La rotundidad de David Galán y el clasicismo de Salvador Vega triunfan en Fuengirola
MANO A MANO EN LA PLAZA DE FUENGIROLA Ganaderías: Se lidiaron tres toros -primero, tercero y sexto- de Manuel Blázquez y otros tantos -segundo, cuarto y quinto- de Buenavista, de distinta presentación y de juego también variado. TOREROS: Salvador Vega. Dos orejas, silencio y oreja. David Galán. Dos orejas, dos orejas, y dos orejas y rabo. INCIDENCIAS: Plaza de toros de Fuengirola. Un cuarto de entrada. En las cuadrillas, Javier Ambel saludó en el segundo.
Efe FUENGIROLA
El diestro David Galán cosechó ayer un triunfo rotundo de seis orejas y un rabo en el triunfal mano a mano que dirimió en su tierra, Fuengirola (Málaga), con el también malagueño, afincado en Los Barrios, Salvador Vega, que salió asimismo a hombros tras lograr tres apéndices.

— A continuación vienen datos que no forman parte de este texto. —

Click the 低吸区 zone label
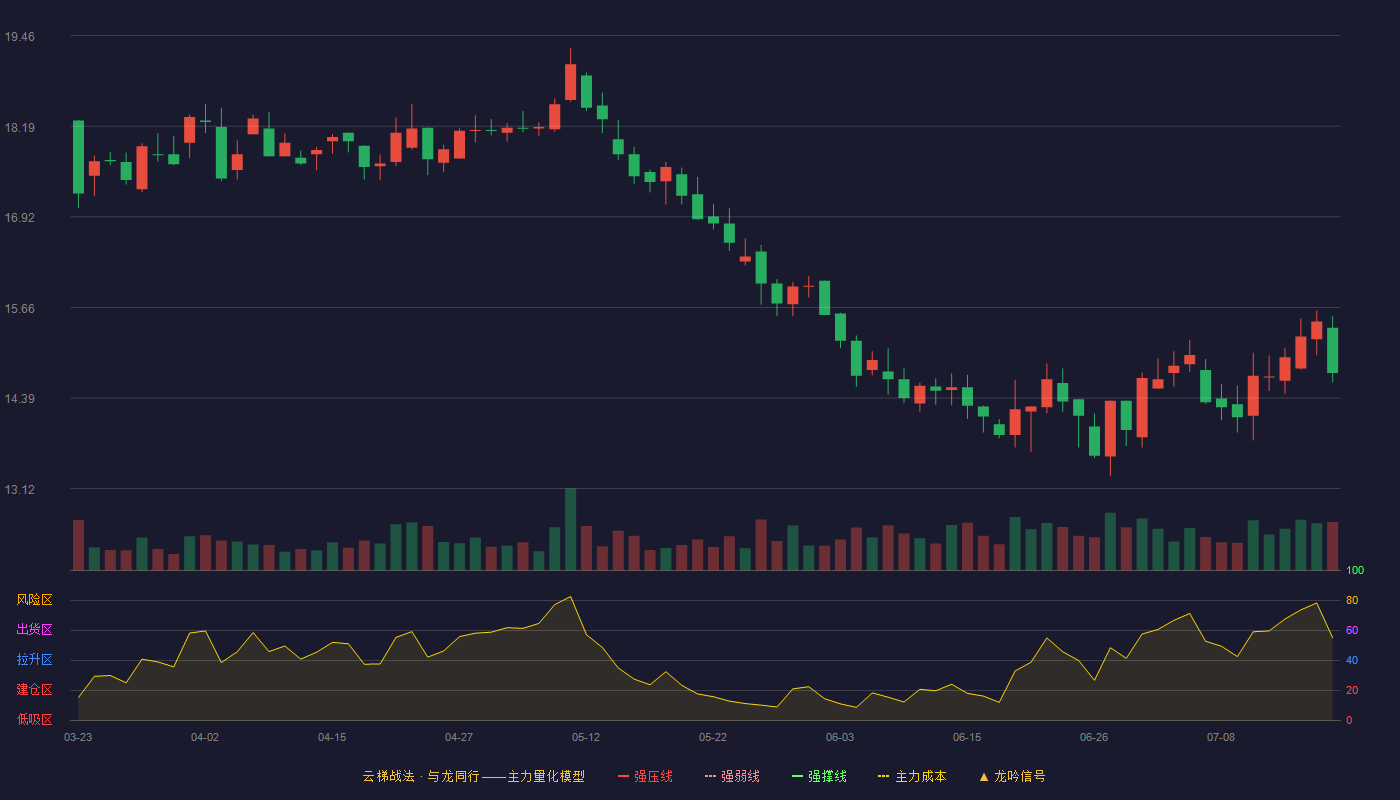Viewport: 1400px width, 800px height. tap(34, 719)
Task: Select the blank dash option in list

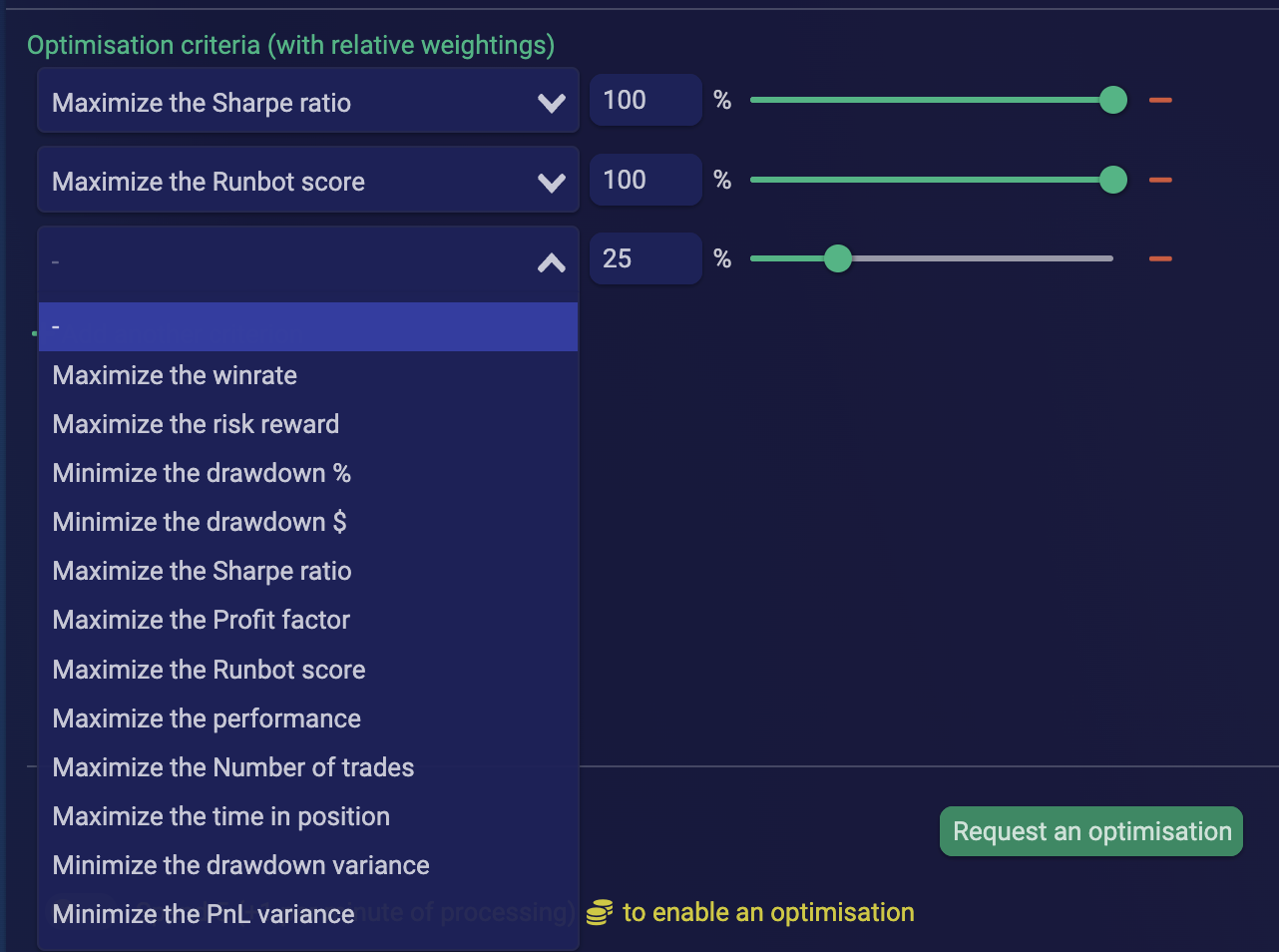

La plaza de toros de Fuengirola acogió este domingo el festejo con motivo de las fiestas patronales. Y la tarde estuvo como el tiempo: con nubes y claros, con muchos nubarrones pero sin llegar a la tormenta.
La baja del madrileño López Simón alteró el cartel sustituyéndolo el malagueño Salvador Vega que, junto a David Galán, protagonizó un festival de trofeos exagerados para el tamiz de la corrida. Hubo de todo también en el apartado ganadero con un muy desigual encierro de reses de Manuel Blázquez y de Buenavista.
Salvador Vega puso el clasicismo y el oficio en una tarde en la que no desplegó unción ni el empaque visto durante el verano. También, en su defensa, decir que no ha vuelto a anunciarse desde su doble actuación en la Feria de Málaga.
Aún así dejó retales de mucho gusto y de técnica sobre todo en el primero y en el quinto, no así en el tercero que fue silenciado su labor dadas las dificultades del toro y el enfriamiento progresivo de la faena. Incluso sonó un aviso antes de que entrara a matar.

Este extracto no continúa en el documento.